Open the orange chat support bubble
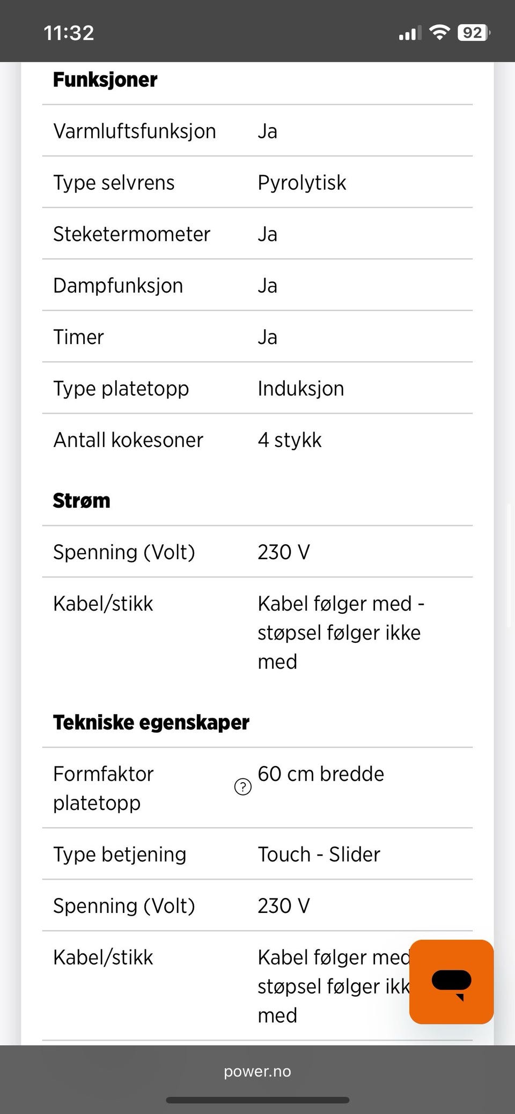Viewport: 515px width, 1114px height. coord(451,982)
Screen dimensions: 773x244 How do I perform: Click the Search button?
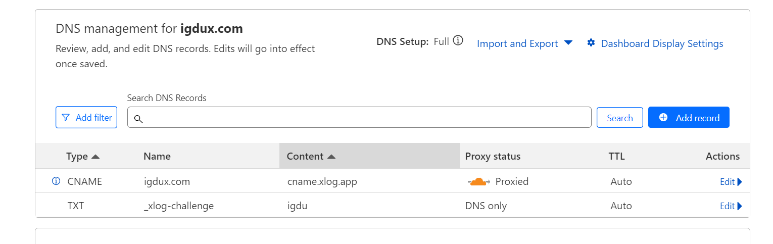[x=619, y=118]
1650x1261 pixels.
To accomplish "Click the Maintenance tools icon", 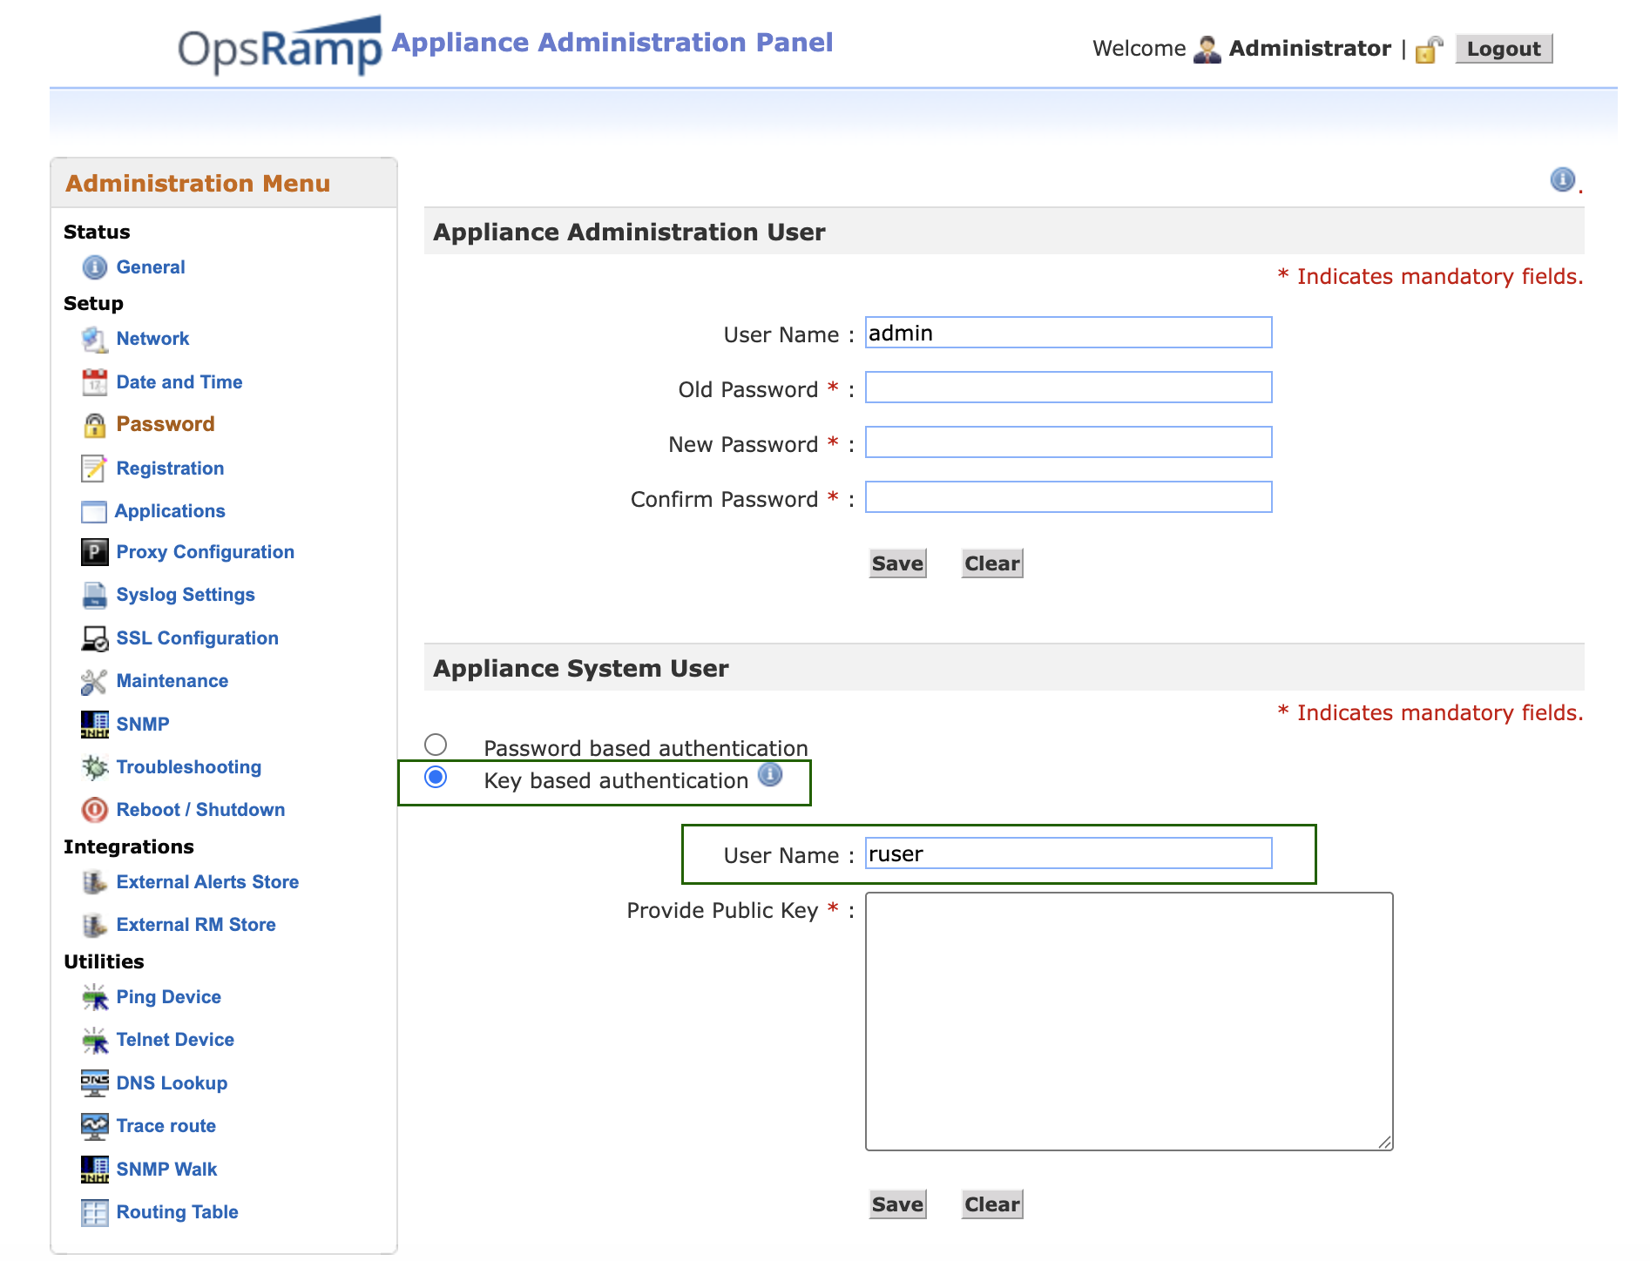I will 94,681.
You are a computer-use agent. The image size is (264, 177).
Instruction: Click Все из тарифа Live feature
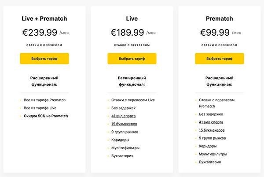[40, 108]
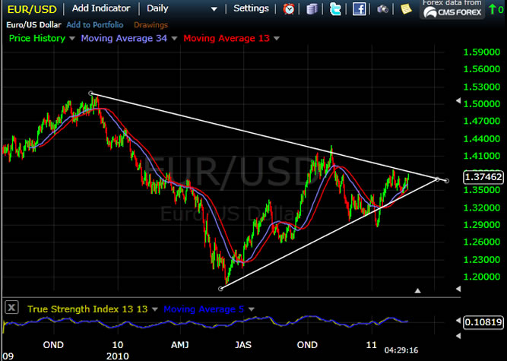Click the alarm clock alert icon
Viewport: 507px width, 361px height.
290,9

────────────────

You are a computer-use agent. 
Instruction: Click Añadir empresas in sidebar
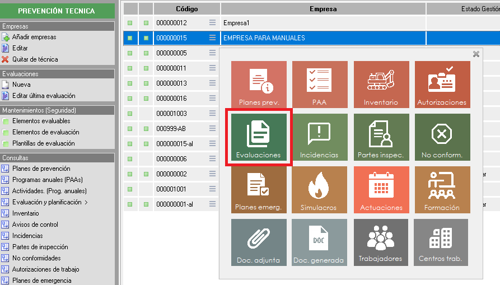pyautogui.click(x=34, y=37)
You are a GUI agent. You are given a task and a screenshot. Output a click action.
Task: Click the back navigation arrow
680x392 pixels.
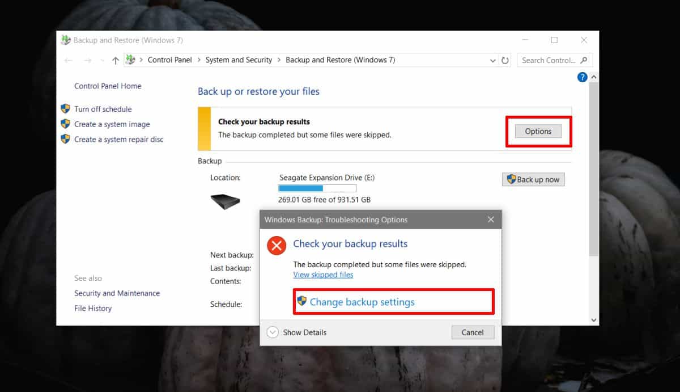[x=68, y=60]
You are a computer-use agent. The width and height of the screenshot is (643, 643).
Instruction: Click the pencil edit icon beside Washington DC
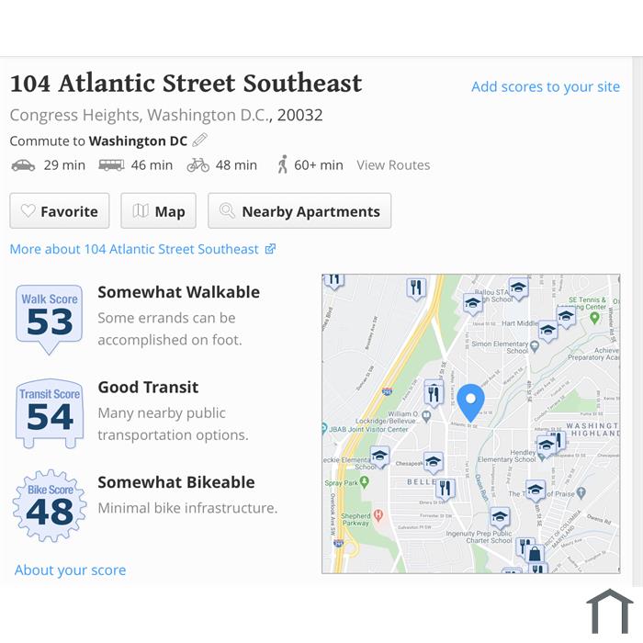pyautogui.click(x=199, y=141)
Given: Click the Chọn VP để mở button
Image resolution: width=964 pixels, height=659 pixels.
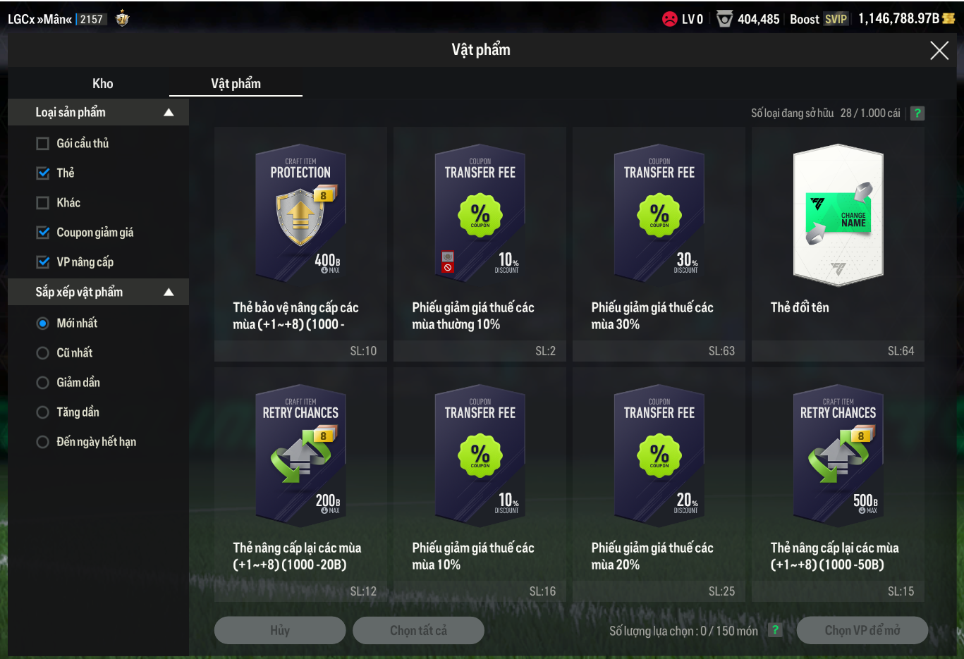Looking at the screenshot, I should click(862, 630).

────────────────

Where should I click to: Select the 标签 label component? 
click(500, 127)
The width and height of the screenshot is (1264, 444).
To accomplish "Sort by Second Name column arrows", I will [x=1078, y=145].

────────────────

■ TASK ITEM
Check each line in the records above for the word "computer". Return those that have it.

■ WRITTEN RESPONSE
You are a computer-use agent. The image size is (264, 177).
You are a computer-use agent. 
You are a computer-use agent. The width and height of the screenshot is (643, 643).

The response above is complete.